Santa Helena
- Full name: Santa Helena Esporte Clube
- Nickname(s): SHEC Fantasma do Sudoeste
- Founded: November 17, 1965; 59 years ago
- Ground: Estádio Pedro Romualdo Cabral, Santa Helena de Goiás, Goiás state, Brazil
- Capacity: 10,000
- President: Oberdan Francisco da Silva
- Head coach: Junior Pezao
- League: Campeonato Goiano 2nd Division
- 2017: Campeonato Goiano, 8th (relegated)
| Home colors | Away colors |

= Santa Helena Esporte Clube =

Santa Helena Esporte Clube, commonly known as Santa Helena, is a Brazilian football club based in Santa Helena de Goiás, Goiás state.

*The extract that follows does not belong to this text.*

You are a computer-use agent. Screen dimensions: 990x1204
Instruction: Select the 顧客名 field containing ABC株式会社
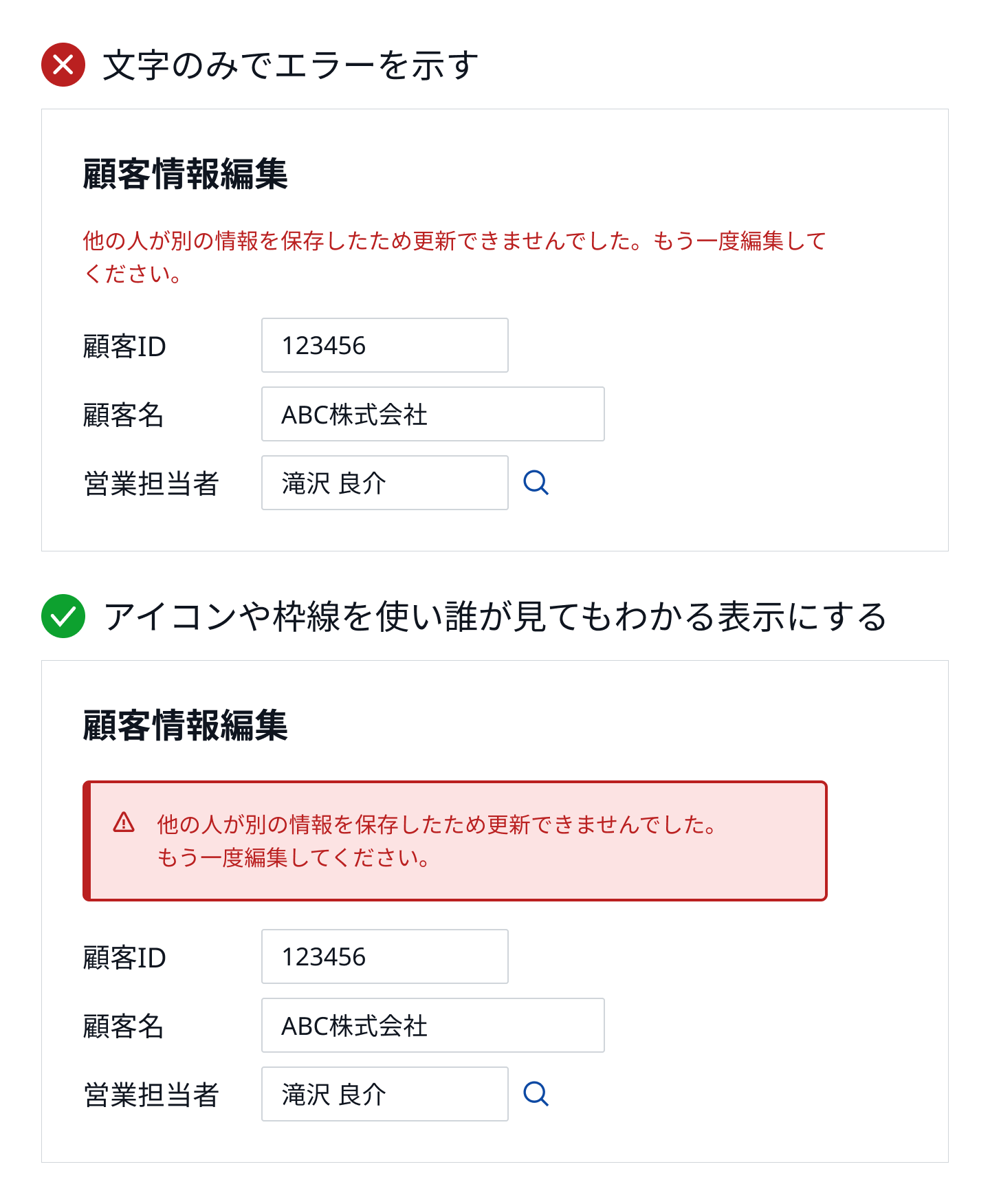coord(432,414)
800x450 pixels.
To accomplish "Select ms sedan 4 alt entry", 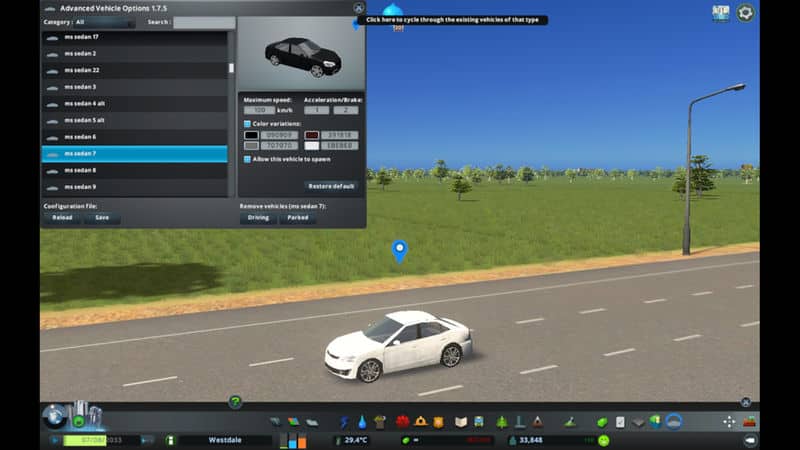I will click(x=134, y=103).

They competed in the Copa do Brasil once.

==History==
The club was founded on November 17, 1965. Santa Helena won the Campeonato Goiano Second Level in 1986, 2005, and in 2008 and the Campeonato Goiano Third Level in 2007. They competed in the Copa do Brasil in 2011, when they were eliminated in the First Round by Uberaba.

==Honours==
- Campeonato Goiano
  - Runners-up (1): 2010
- Campeonato Goiano Second Division
  - Winners (3): 1986, 2005, 2008
- Campeonato Goiano Third Division
  - Winners (2): 2007, 2022
- Campeonato Goiano do Interior
  - Winners (1): 1987
- Torneio Início do Campeonato Goiano
  - Winners (1): 1973

==Stadium==
Santa Helena Esporte Clube play their home games at Estádio Pedro Romualdo Cabral. The stadium has a maximum capacity of 10,000 people.